No podía decirse que ella se comprometiera a nada, y un contrato de dos años sólo superaba al acuerdo actual en seis meses escasos.

¡Hay que ver lo astuta que es!, pensaba Wallingford, pero dijo:

– Si tenéis la intención de sustituirme como presentador, por qué no me hacéis participar en la discusión? ¿Por qué no me preguntáis de qué manera me gustaría que se hiciese la sustitución? Puede que gradualmente sea mejor, pero también es posible que no. Por lo menos me gustaría conocer el plan a largo plazo.

Mary Shanahan se limitaba a sonreír. Patrick no podía evitar maravillarse de la rapidez con que se había adaptado a su poder nuevo e indefinido. Sin duda no estaba autorizada a tomar por sí sola decisiones de aquel calibre, y probablemente ni quiera sabía cuántas personas intervenían en el proceso, pero, por supuesto, no admitió nada de esto a Wallingford. Al mismo tiempo, era lo bastante lista para no mentir directamente.
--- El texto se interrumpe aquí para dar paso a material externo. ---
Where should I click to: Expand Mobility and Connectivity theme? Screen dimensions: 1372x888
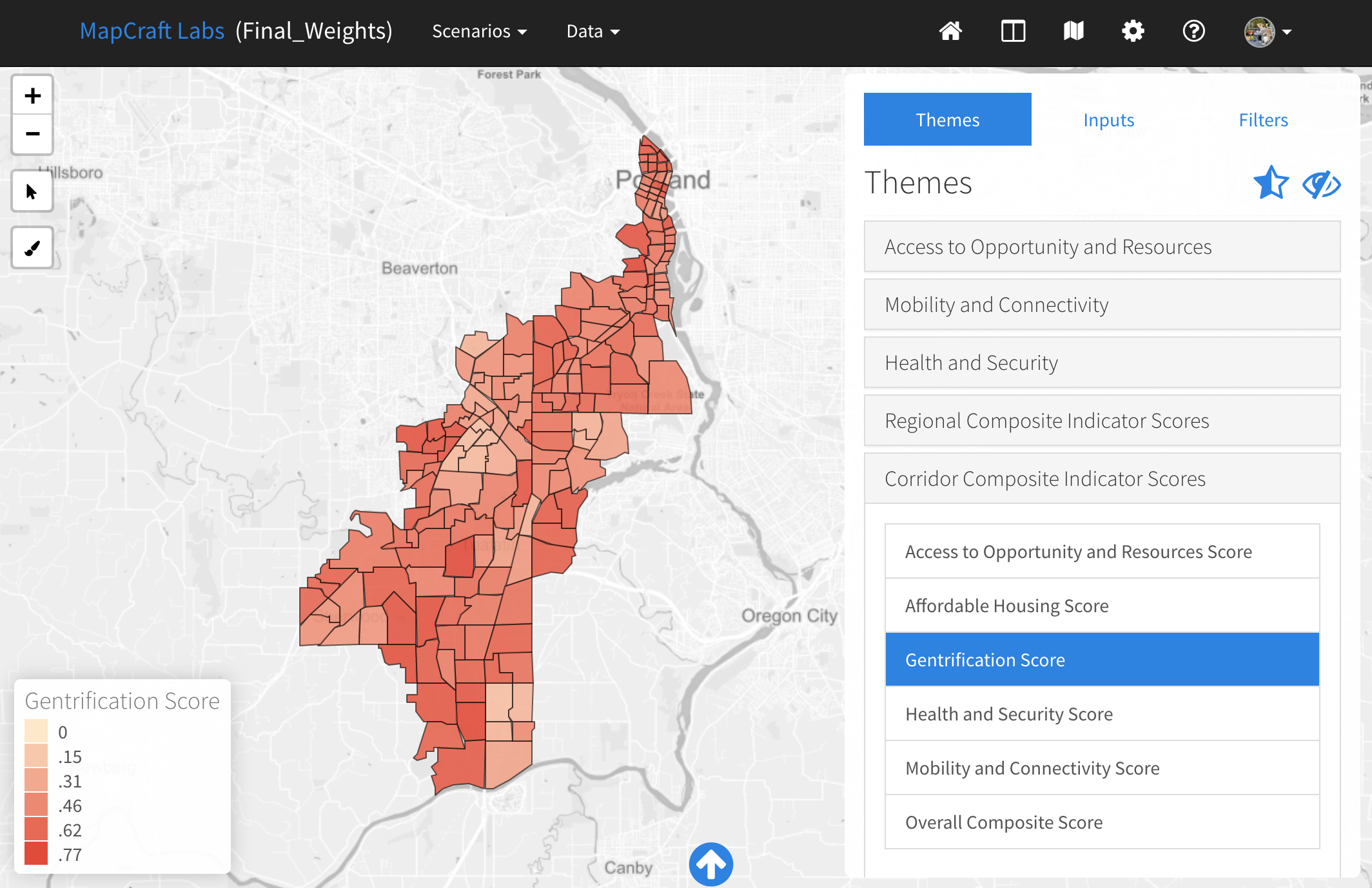[1102, 304]
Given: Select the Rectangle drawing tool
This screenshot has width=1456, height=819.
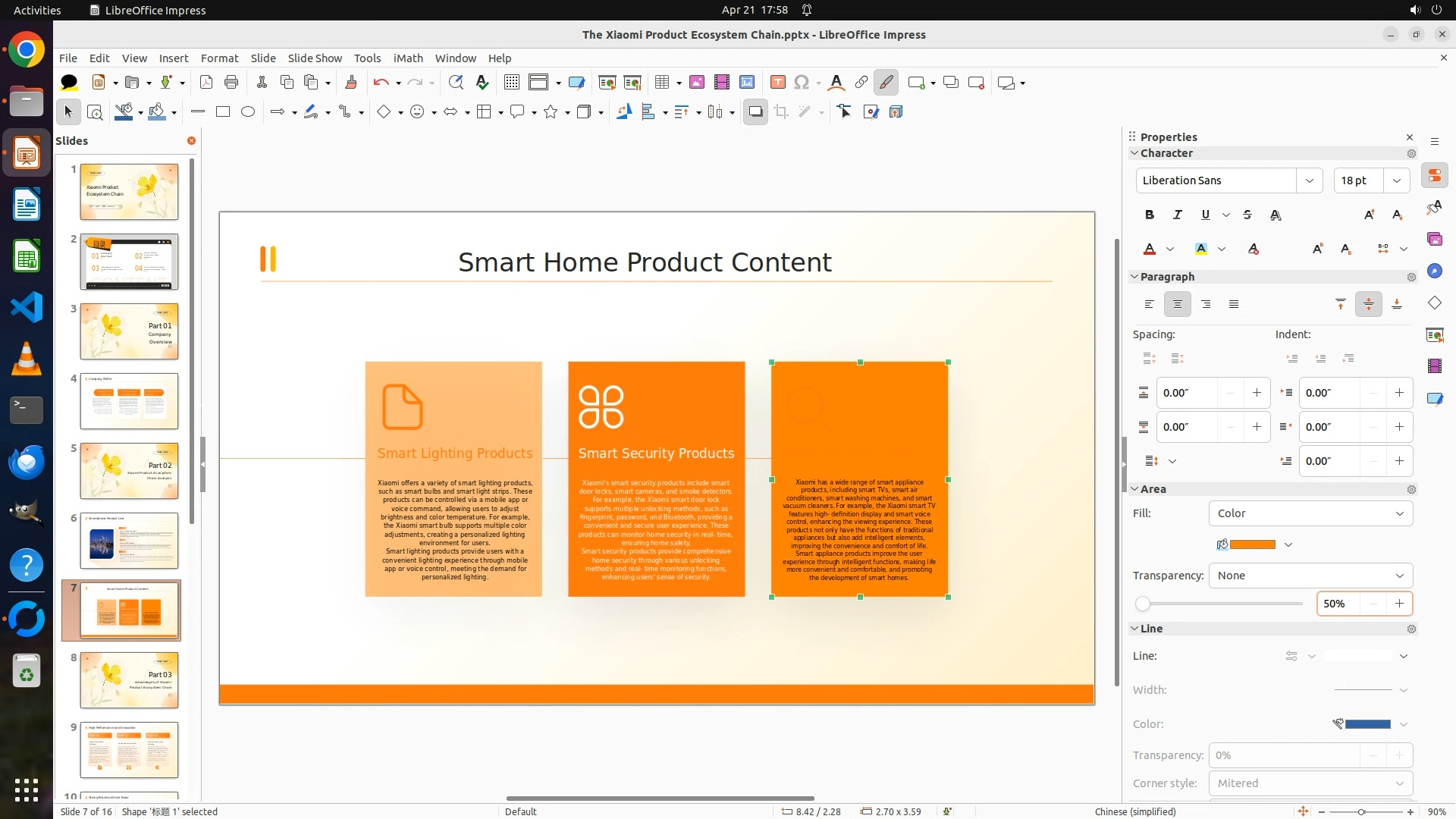Looking at the screenshot, I should pos(223,112).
Jamás diría que no había ningún plan a largo plazo, como tampoco admitiría que había uno y que ni siquiera ella sabía cuál era.

– Sé que siempre has querido hacer algo relacionado con Alemania, Pat -le dijo, al parecer sin que viniera a cuento, pero Mary nunca decía nada que no viniera a cuento.

Wallingford había solicitado que le enviaran a Alemania para informar sobre la reunificación, nueve años después de la caída del Muro. Entre otras cosas, había sugerido explorar la manera en que había cambiado el lenguaje de la reunificación (ahora «unificación» en la mayor parte de la prensa oficial). Incluso The New York Times hablaba de «unificación». Sin embargo, Alemania, que fue un solo país, había estado dividida y volvía a estar unida. ¿Por qué no era eso una reunificación? Sin duda, la mayoría de norteamericanos consideraban a Alemania reunificada.

¿Cuál era la política de ese cambio no precisamente nimio en el lenguaje? ¿Y qué diferencias de opinión entre los alemanes seguían existiendo acerca de la reunificación o la unificación?

Pero ese tema no había interesado a la cadena de televisión. «¿A quién le importan los alemanes?», le preguntó Dick, y Fred había sido del mismo parecer. (En la sala de redacción neoyorquina siempre aseguraban estar «hartos» de algo: hartos de religión, hartos de las artes, hartos de niños, hartos de alemanes.) Ahora allí estaba Mary, la nueva jefa de redacción, mostrándole Alemania como la dudosa zanahoria ante el asno reacio.